Cuisineer already tasked us with fighting monsters for ingredients and running a restaurant on PCs back in 2023, and now it is poised to do so for Switch players. I had a chance to go through some early hours of the adventure on the system. It still seems as promising as ever. However, there are a few minor hitches that could keep shifts from running smoothly, but it’s early enough that those could be squashed before the dinner service.
Pom is a young woman who lives as an adventurer. However, an ominous letter from her parents sends her running back to her hometown. Turns out the situation isn’t dire! They just went on a cruise and wanted her to run the restaurant while they’re gone! Said cruise also put them in debt and stripped back what the cafe is capable of, however. This means Pom has to use her warrior skills to help bring it back to its former glory and keep the debt-collecting wolves from the door.
This means, for those new to Cuisineer, that it is a game with split gameplay. For part of it, Pom is managing a restaurant. That means getting ingredients and stations to create recipes for meals, finding crafting materials to build tables and expand the restaurant and stations, and running services daily to earn income. The other half of it feels a bit like a roguelike dungeon-crawler. You equip weapons, which are cooking implements, and take part in active, Hades-like runs into locations to defeat the monsters for the ingredients they drop. As you explore, you’ll also come across trees and mineral deposits for crafting materials. So an in-game day can be spent shopping and running the restaurant up until the lunch rush, then heading into a dungeon for the second half of the day to restock.
As we already know from the PC version of the game, it is a formula that works pretty well! The issue here in my early hours on the Switch is that the loading times really get in the way so far. Going from the restaurant to the town? That’s a loading screen that takes at least 10-15 seconds. Going from the town to the dungeon? It’ll be an even longer loading screen. Finish a floor in a dungeon and venturing to the next one? You’ll experience another long loading screen between them. A patch dropped between when I started playing and when I wrote this preview. While it did seem to help the loading times that take place in-town, the ones involving the dungeon are as long as ever. This ends up slowing down what should otherwise being a swift experience.
I also noticed a few things that might get tweaked a bit, or might not, once the full and final version of Cuisineer drops on the Switch. For example, escaping a dungeon via the warp pendant Pom receives almost immediately after starting the game involves a bit of waiting. You can’t immediately zip out. Also, it can be interrupted. That is a bit of a pain, but I feel it’s likely working as intended to force you to be smart about when you use it. I also wish the tutorial letters arrived in the inbox at a faster rate. Pom starts with a shockingly small backpack, and I only found out how to upgrade it by finally talking to the Tailor vendor I’d initially avoided since I wasn’t going to bother with cosmetics.

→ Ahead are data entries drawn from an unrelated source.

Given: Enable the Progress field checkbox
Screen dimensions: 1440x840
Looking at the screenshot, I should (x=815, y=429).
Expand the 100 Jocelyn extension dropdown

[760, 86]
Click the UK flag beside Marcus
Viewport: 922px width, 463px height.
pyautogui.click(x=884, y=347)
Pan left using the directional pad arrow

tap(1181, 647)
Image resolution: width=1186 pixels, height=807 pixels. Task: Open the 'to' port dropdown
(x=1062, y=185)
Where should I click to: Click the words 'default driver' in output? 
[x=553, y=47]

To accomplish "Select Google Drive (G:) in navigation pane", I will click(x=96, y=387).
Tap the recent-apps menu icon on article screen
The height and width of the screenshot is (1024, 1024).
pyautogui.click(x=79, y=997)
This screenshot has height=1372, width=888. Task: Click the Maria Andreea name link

Cuisineer feels pretty fascinating and like it could be a potential fit for many different types of Switch player. The split between two types of gameplay seems to be handled well. The story is cute. It just seems some little details and technical issues need to be slightly adjusted, and we could very well see that happen before its January 2025 debut.
Cuisineer will come to the Nintendo Switch, PS5, and Xbox Series X on January 28, 2025, and it is immediately available on the PC via Steam.